1. The migration coordinator document is then [deleted](https://github.com/mongodb/mongo/blob/49159e1cf859d21c767f6b582dd6e6b2d675808d/src/mongo/db/s/migration_coordinator.cpp#L270).

On either donor or recipient, the range deletion is [submitted asynchronously](https://github.com/mongodb/mongo/blob/49159e1cf859d21c767f6b582dd6e6b2d675808d/src/mongo/db/s/range_deletion_util.cpp#L396) to a separate executor that maintains one thread. On the donor, there is a risk of deleting documents that are being accessed in ongoing queries. We first wait for any queries on the primary to complete by [waiting on a promise](https://github.com/mongodb/mongo/blob/52a73692175cad37f942ff5e6f3d70aacbbb113d/src/mongo/db/s/metadata_manager.h#L212-L221) that is signalled by the [reference counting mechanism](https://github.com/mongodb/mongo/blob/ab21bf5ef46689cf4503a3b089def71113c437e2/src/mongo/db/s/metadata_manager.cpp#L126) in RangePreserver and [CollectionMetadataTracker](https://github.com/mongodb/mongo/blob/52a73692175cad37f942ff5e6f3d70aacbbb113d/src/mongo/db/s/metadata_manager.h#L201). We then [wait for a specified amount of time](https://github.com/mongodb/mongo/blob/49159e1cf859d21c767f6b582dd6e6b2d675808d/src/mongo/db/s/range_deletion_util.cpp#L417-L418) for any queries running on secondaries to complete before starting the deletion. The delay defaults to 15 minutes but can be configured through a server parameter. The documents in the range are then [deleted in batches](https://github.com/mongodb/mongo/blob/49159e1cf859d21c767f6b582dd6e6b2d675808d/src/mongo/db/s/range_deletion_util.cpp#L312) with a [delay between each batch](https://github.com/mongodb/mongo/blob/49159e1cf859d21c767f6b582dd6e6b2d675808d/src/mongo/db/s/range_deletion_util.cpp#L338). This rate limiting is intended to reduce the I/O load from excessive deletions happening at the same time. When the deletion has been completed, the [range deletion document is deleted](https://github.com/mongodb/mongo/blob/52a73692175cad37f942ff5e6f3d70aacbbb113d/src/mongo/db/s/range_deletion_util.cpp#L485) from the local config.rangeDeletions collection.

## Orphan filtering
There are two cases that arise where orphaned documents need to be filtered out from the results of commands. The first case occurs while the migration protocol described above is in progress. Queries on the recipient that include documents in the chunk that is being migrated will need to be filtered out. This is because this chunk is not yet owned by the recipient shard and should not be visible there until the migration commits.

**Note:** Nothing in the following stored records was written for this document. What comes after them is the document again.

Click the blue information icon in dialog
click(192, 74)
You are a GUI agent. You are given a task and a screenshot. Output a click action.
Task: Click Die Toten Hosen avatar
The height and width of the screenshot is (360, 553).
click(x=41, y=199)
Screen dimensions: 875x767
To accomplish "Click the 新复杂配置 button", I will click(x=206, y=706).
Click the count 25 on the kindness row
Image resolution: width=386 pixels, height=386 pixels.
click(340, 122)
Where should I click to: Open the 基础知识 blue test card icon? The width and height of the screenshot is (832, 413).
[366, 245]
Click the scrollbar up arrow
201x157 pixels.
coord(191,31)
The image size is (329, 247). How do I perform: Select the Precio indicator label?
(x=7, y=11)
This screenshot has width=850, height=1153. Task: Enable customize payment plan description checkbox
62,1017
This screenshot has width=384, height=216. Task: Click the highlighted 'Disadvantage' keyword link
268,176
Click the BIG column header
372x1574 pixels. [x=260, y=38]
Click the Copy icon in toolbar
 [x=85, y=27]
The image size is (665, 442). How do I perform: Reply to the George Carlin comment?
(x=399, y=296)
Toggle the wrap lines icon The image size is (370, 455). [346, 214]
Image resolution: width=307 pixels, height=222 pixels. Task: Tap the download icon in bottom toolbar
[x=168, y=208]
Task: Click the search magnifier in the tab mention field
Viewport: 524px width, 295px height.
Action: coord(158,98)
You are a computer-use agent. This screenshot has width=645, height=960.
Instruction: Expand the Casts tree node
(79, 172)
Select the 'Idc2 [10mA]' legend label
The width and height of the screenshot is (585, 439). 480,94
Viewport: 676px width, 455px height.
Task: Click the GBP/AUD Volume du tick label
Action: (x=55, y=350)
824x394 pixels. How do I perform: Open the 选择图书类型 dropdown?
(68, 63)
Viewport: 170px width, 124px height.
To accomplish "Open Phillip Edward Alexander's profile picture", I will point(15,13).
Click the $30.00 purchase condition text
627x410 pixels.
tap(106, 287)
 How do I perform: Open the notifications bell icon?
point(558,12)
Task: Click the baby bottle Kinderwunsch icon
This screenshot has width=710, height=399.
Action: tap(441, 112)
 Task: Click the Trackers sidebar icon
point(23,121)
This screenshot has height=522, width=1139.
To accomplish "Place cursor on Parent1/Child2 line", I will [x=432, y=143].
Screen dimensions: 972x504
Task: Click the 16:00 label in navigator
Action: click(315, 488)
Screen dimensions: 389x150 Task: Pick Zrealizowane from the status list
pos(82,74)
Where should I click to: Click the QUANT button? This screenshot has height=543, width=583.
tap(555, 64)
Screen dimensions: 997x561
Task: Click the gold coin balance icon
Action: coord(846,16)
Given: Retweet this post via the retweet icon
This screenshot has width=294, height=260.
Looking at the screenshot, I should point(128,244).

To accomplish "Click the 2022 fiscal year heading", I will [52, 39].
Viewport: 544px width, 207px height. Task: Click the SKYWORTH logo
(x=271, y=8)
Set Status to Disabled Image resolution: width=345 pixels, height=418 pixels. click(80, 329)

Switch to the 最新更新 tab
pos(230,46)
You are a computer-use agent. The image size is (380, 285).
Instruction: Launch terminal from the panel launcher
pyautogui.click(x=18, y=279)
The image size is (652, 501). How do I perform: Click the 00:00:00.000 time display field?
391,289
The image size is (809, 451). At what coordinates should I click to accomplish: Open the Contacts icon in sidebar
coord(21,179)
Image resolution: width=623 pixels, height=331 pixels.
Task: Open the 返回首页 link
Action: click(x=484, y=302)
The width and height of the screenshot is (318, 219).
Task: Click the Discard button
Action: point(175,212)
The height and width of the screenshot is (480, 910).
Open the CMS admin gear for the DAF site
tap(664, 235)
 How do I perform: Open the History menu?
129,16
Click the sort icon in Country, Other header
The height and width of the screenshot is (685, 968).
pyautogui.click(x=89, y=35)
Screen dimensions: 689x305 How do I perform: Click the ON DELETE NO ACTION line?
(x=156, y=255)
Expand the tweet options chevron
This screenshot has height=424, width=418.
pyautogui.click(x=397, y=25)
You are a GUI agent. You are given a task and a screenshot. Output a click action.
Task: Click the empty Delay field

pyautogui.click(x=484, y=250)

The other case where orphans need to be filtered occurs once the migration is completed but the orphaned documents on the donor have not yet been deleted. The results of the filtering depend on what version of the chunk is in use by the query. If the query was in flight before the migration was completed, any documents that were moved by the migration must still be returned. The orphan deletion mechanism desribed above respects this and will not delete these orphans until the outstanding queries complete. If the query has started after the migration was committed, then the orphaned documents will not be returned since they are not owned by this shard.

Shards store a copy of the chunk distribution for each collection for which they own data. This copy, often called the "filtering metadata" since it is used to filter out orphaned documents for chunks the shard does not own, is stored in memory in the [CollectionShardingStateMap](https://github.com/mongodb/mongo/blob/r4.4.0-rc3/src/mongo/db/s/collection_sharding_state.cpp#L45). The map is keyed by namespace, and the values are instances of [CollectionShardingRuntime](https://github.com/mongodb/mongo/blob/8b8488340f53a71f29f40ead546e36c59323ca93/src/mongo/db/s/collection_sharding_runtime.h). A CollectionShardingRuntime stores the filtering metadata for the collection [in its MetadataManager member](https://github.com/mongodb/mongo/blob/8b8488340f53a71f29f40ead546e36c59323ca93/src/mongo/db/s/metadata_manager.h#L277-L281).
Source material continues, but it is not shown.